*WHAT TO WORK ON:* Could you reproduce all of the following data word for word?

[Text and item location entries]

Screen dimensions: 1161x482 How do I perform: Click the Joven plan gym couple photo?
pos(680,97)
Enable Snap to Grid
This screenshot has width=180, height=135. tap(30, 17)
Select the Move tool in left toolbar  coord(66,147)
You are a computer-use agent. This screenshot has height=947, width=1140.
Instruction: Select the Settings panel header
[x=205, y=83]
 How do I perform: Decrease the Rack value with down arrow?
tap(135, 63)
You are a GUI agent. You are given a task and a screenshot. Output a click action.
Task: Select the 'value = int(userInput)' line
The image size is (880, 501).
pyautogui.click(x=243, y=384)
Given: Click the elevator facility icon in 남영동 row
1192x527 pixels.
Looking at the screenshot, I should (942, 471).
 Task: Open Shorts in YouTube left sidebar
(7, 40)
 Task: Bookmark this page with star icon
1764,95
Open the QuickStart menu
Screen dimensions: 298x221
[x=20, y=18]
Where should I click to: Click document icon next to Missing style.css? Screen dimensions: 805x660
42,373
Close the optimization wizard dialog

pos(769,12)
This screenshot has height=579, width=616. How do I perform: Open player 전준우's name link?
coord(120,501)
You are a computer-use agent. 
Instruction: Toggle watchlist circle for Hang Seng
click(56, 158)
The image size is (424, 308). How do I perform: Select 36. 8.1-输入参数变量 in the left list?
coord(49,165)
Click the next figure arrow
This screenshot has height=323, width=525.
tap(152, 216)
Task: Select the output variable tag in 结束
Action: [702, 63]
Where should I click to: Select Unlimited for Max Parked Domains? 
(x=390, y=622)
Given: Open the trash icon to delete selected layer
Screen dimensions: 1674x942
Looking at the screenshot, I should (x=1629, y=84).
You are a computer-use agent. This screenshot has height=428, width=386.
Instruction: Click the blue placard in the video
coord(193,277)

*TASK ANSWER:*
Screen dimensions: 1161x482 How do I perform: Click the Joven plan gym couple photo?
pos(680,97)
Enable Snap to Grid
This screenshot has width=180, height=135. tap(30, 17)
Select the Move tool in left toolbar  coord(66,147)
You are a computer-use agent. This screenshot has height=947, width=1140.
Instruction: Select the Settings panel header
[x=205, y=83]
 How do I perform: Decrease the Rack value with down arrow?
tap(135, 63)
You are a GUI agent. You are given a task and a screenshot. Output a click action.
Task: Select the 'value = int(userInput)' line
The image size is (880, 501).
pyautogui.click(x=243, y=384)
Given: Click the elevator facility icon in 남영동 row
1192x527 pixels.
Looking at the screenshot, I should (942, 471).
 Task: Open Shorts in YouTube left sidebar
(7, 40)
 Task: Bookmark this page with star icon
1764,95
Open the QuickStart menu
Screen dimensions: 298x221
[x=20, y=18]
Where should I click to: Click document icon next to Missing style.css? Screen dimensions: 805x660
42,373
Close the optimization wizard dialog

pos(769,12)
This screenshot has height=579, width=616. How do I perform: Open player 전준우's name link?
coord(120,501)
You are a computer-use agent. 
Instruction: Toggle watchlist circle for Hang Seng
click(56, 158)
The image size is (424, 308). How do I perform: Select 36. 8.1-输入参数变量 in the left list?
coord(49,165)
Click the next figure arrow
This screenshot has height=323, width=525.
tap(152, 216)
Task: Select the output variable tag in 结束
Action: [702, 63]
Where should I click to: Select Unlimited for Max Parked Domains? 
(x=390, y=622)
Given: Open the trash icon to delete selected layer
Screen dimensions: 1674x942
Looking at the screenshot, I should (x=1629, y=84).
You are a computer-use agent. This screenshot has height=428, width=386.
Instruction: Click the blue placard in the video
coord(193,277)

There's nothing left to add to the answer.